Set down the final stretch of the data, from the line that holds "You are a GUI" through the last line, both included, with pictures left out.

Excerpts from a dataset
[Start of section]

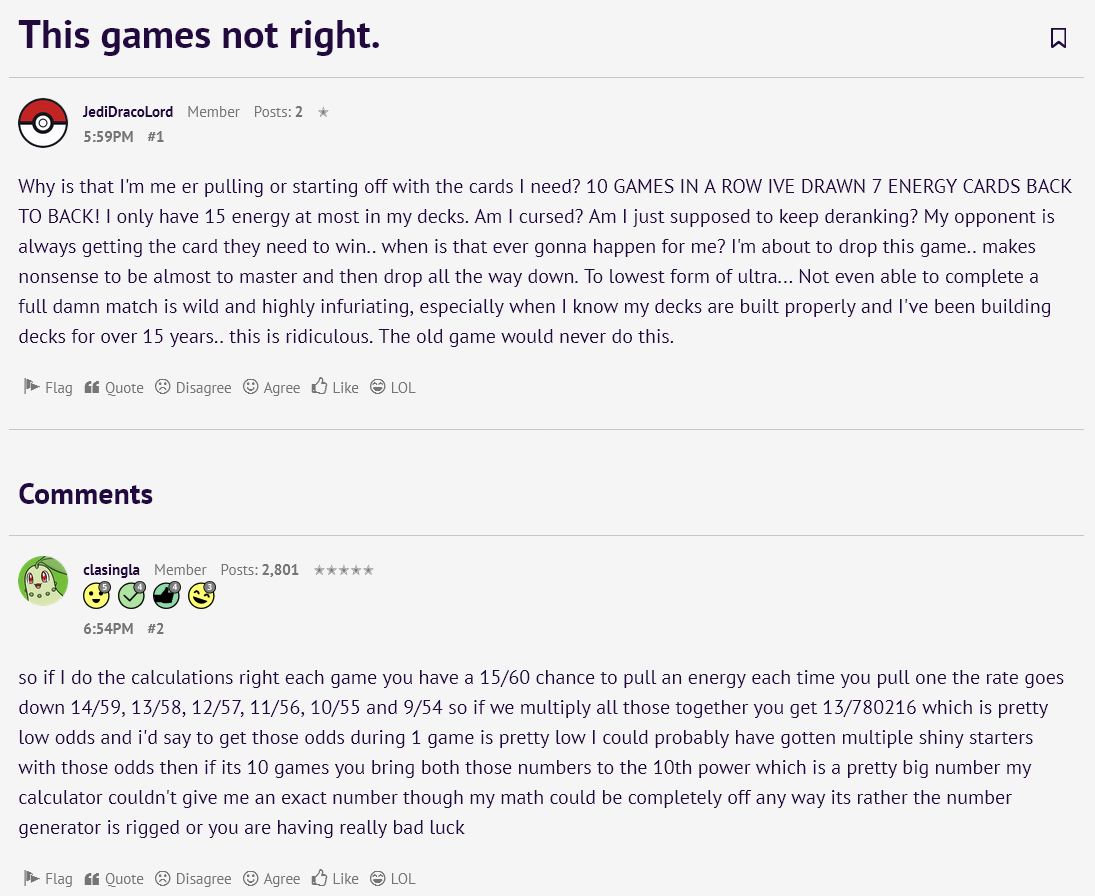
Task: Mark Agree on the first post
Action: coord(272,387)

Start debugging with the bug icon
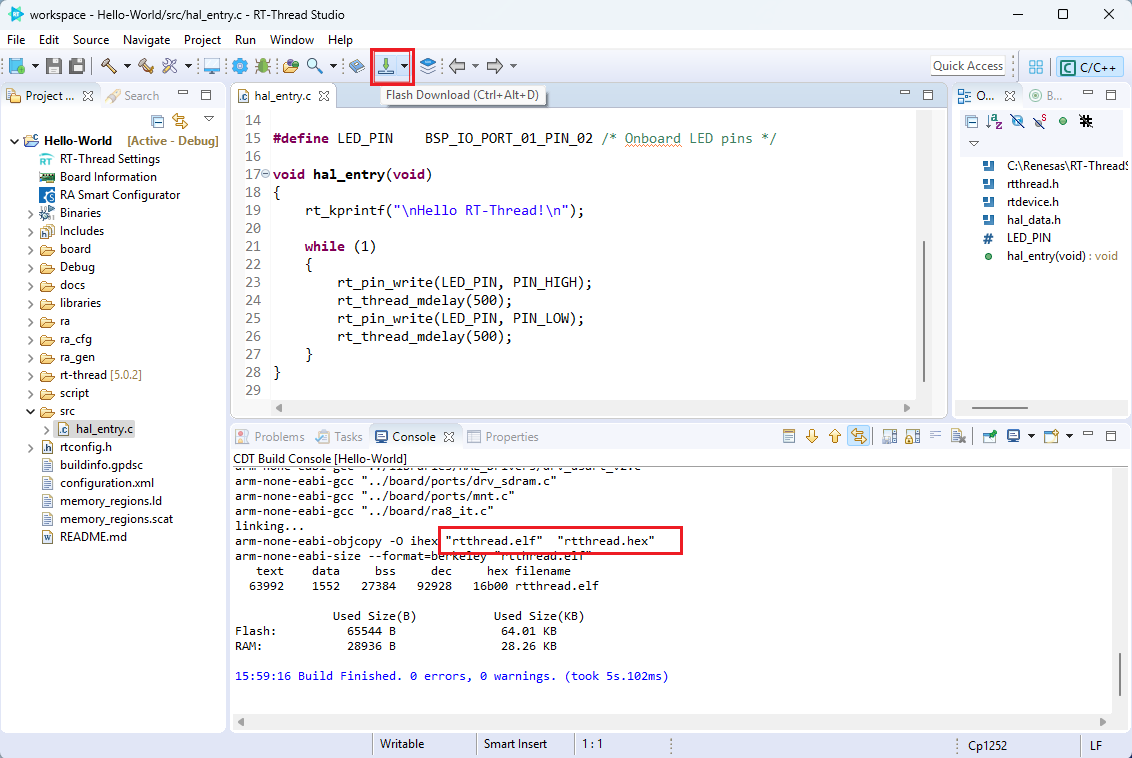click(263, 66)
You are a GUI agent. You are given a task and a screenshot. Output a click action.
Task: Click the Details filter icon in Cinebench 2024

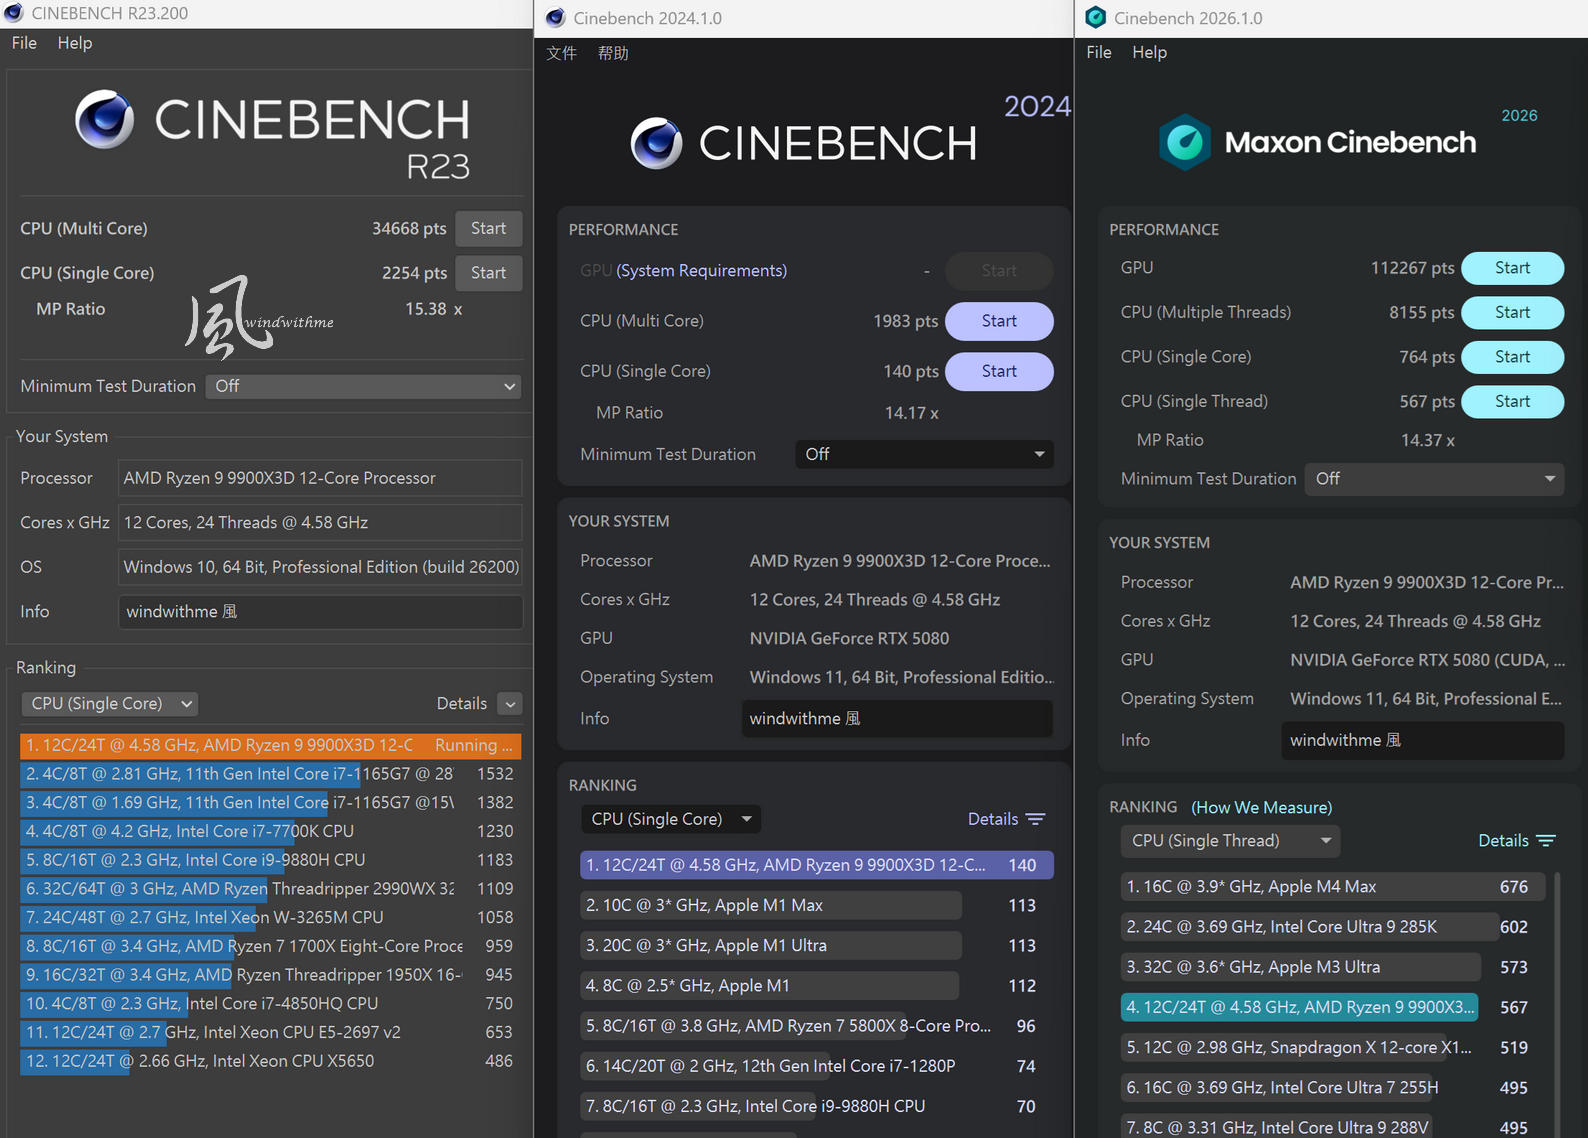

[End of section]

▸ Solution to the exercise:
You are a GUI agent. You are given a task and a screenshot. Output a click action.
Task: Click the Details filter icon in Cinebench 2024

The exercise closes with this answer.